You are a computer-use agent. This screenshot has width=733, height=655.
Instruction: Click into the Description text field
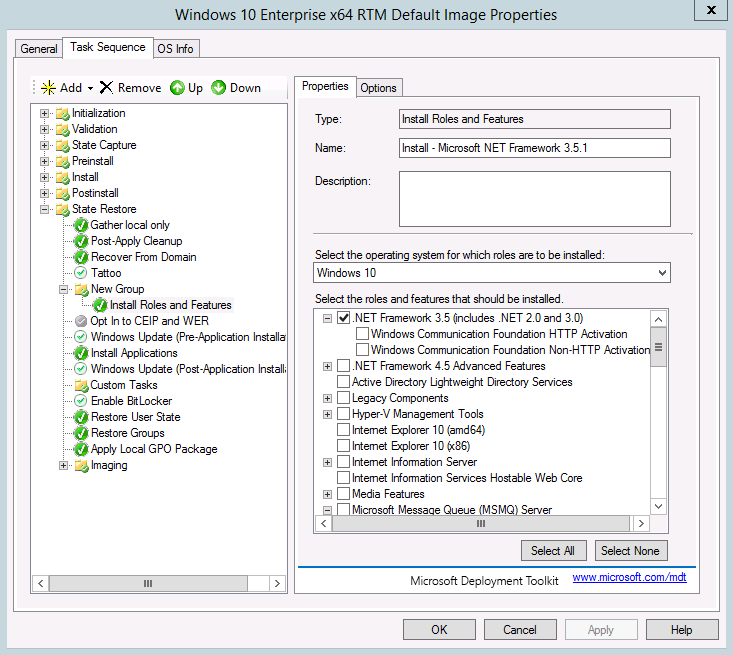(x=534, y=199)
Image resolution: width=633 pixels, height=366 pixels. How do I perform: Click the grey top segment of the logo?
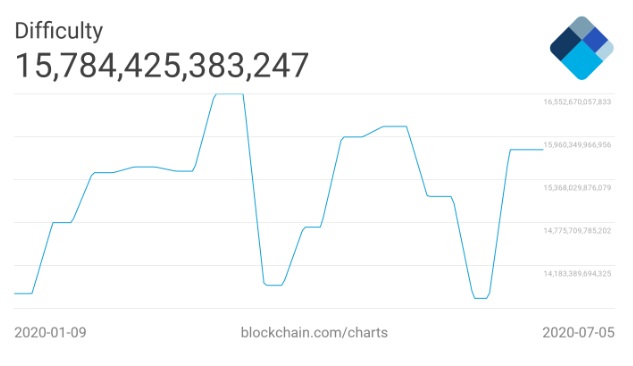click(582, 27)
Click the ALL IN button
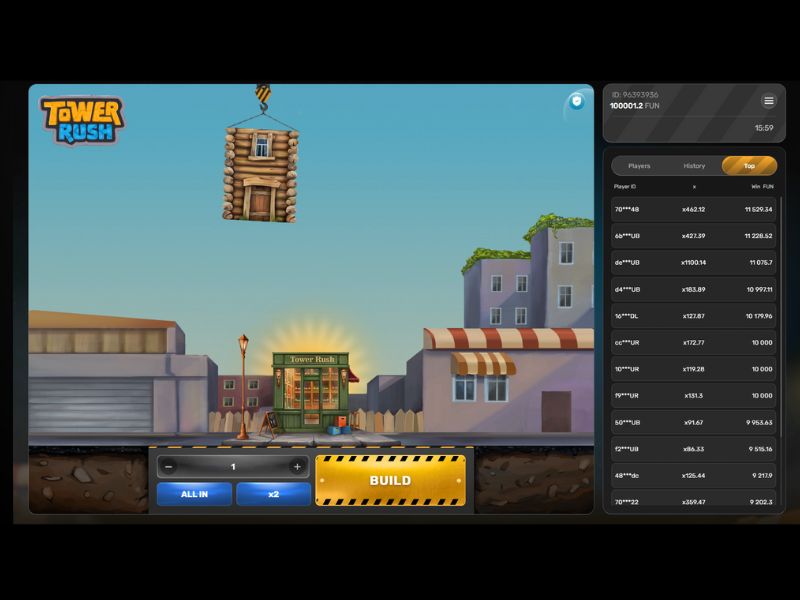The image size is (800, 600). click(x=193, y=495)
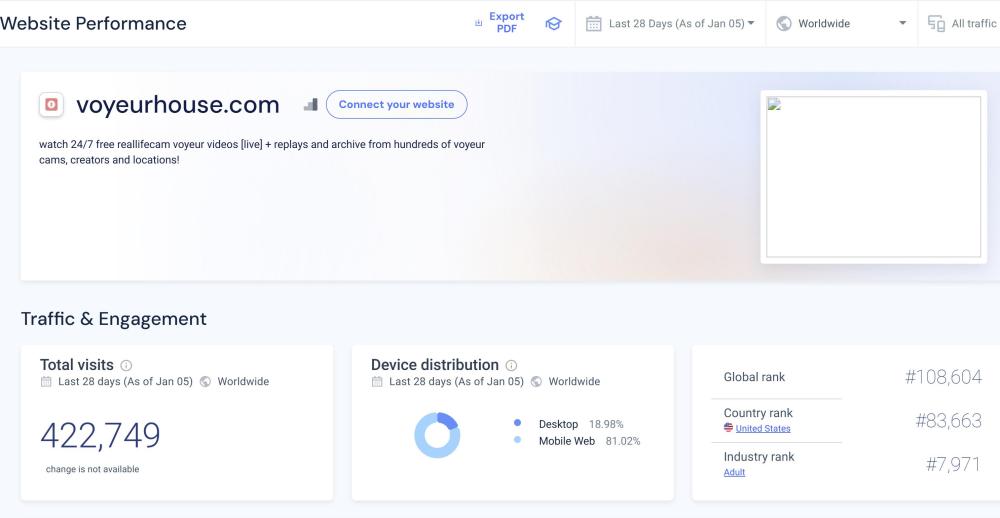This screenshot has width=1000, height=518.
Task: Expand the Last 28 Days date dropdown
Action: pos(680,23)
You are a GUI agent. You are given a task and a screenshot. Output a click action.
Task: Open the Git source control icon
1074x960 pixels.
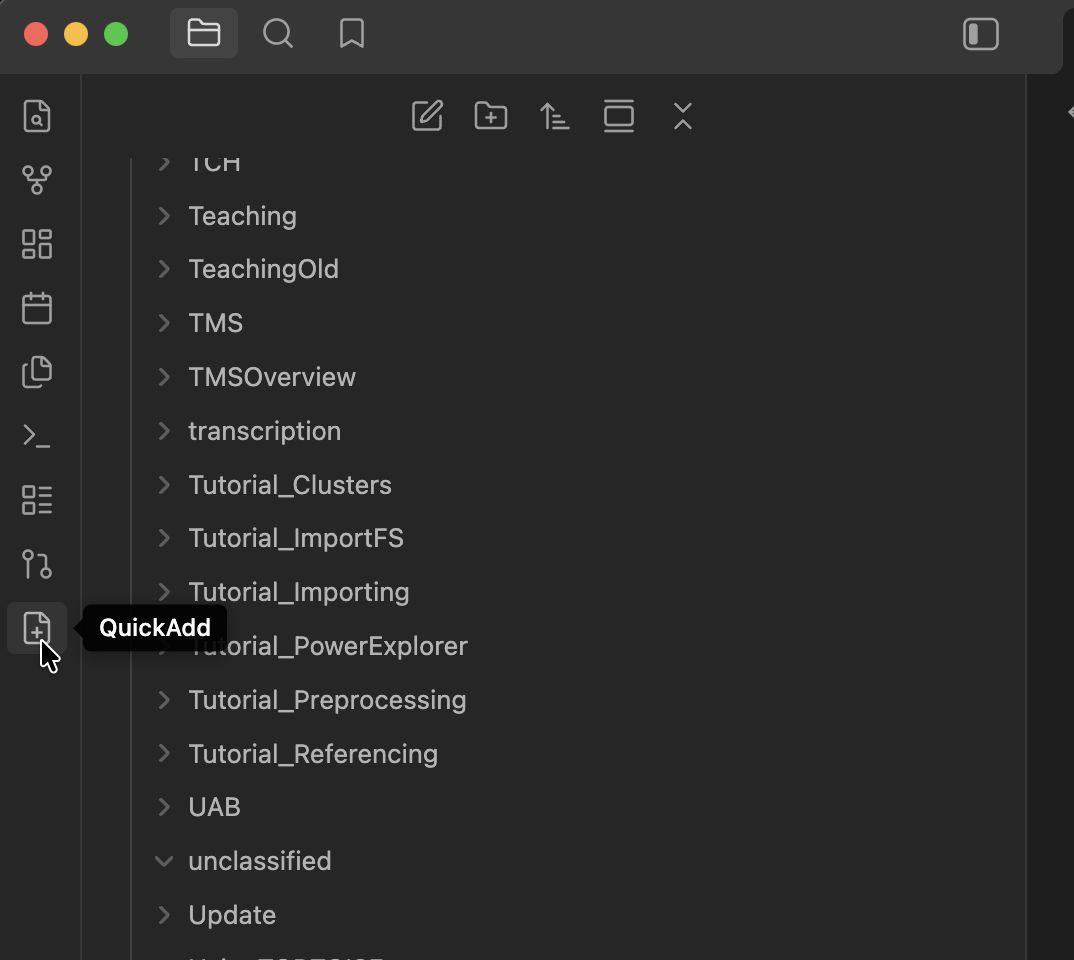pyautogui.click(x=37, y=564)

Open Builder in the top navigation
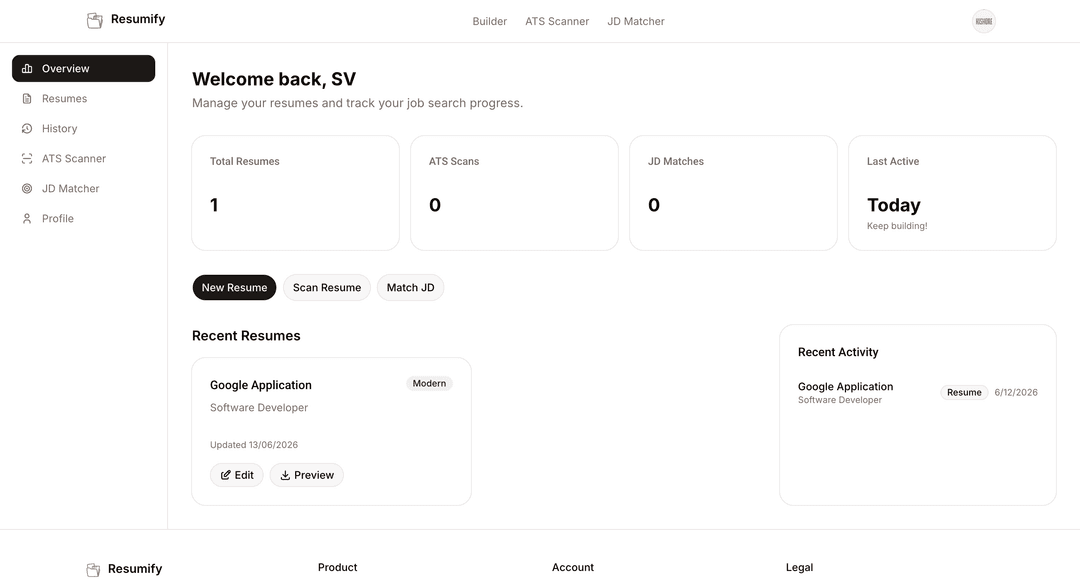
.....
Without changing a word, retype every entry above, but drop its pictures.

You are a computer-use agent. This screenshot has width=733, height=655.
Instruction: Click into the Description text field
(x=534, y=199)
Image resolution: width=633 pixels, height=366 pixels. How do I perform: Click the grey top segment of the logo?
click(582, 27)
Click the ALL IN button
The image size is (800, 600). click(x=193, y=495)
This screenshot has width=1000, height=518.
Task: Expand the Last 28 Days date dropdown
Action: pos(680,23)
You are a GUI agent. You are given a task and a screenshot. Output a click action.
Task: Open the Git source control icon
1074x960 pixels.
pyautogui.click(x=37, y=564)

Open Builder in the top navigation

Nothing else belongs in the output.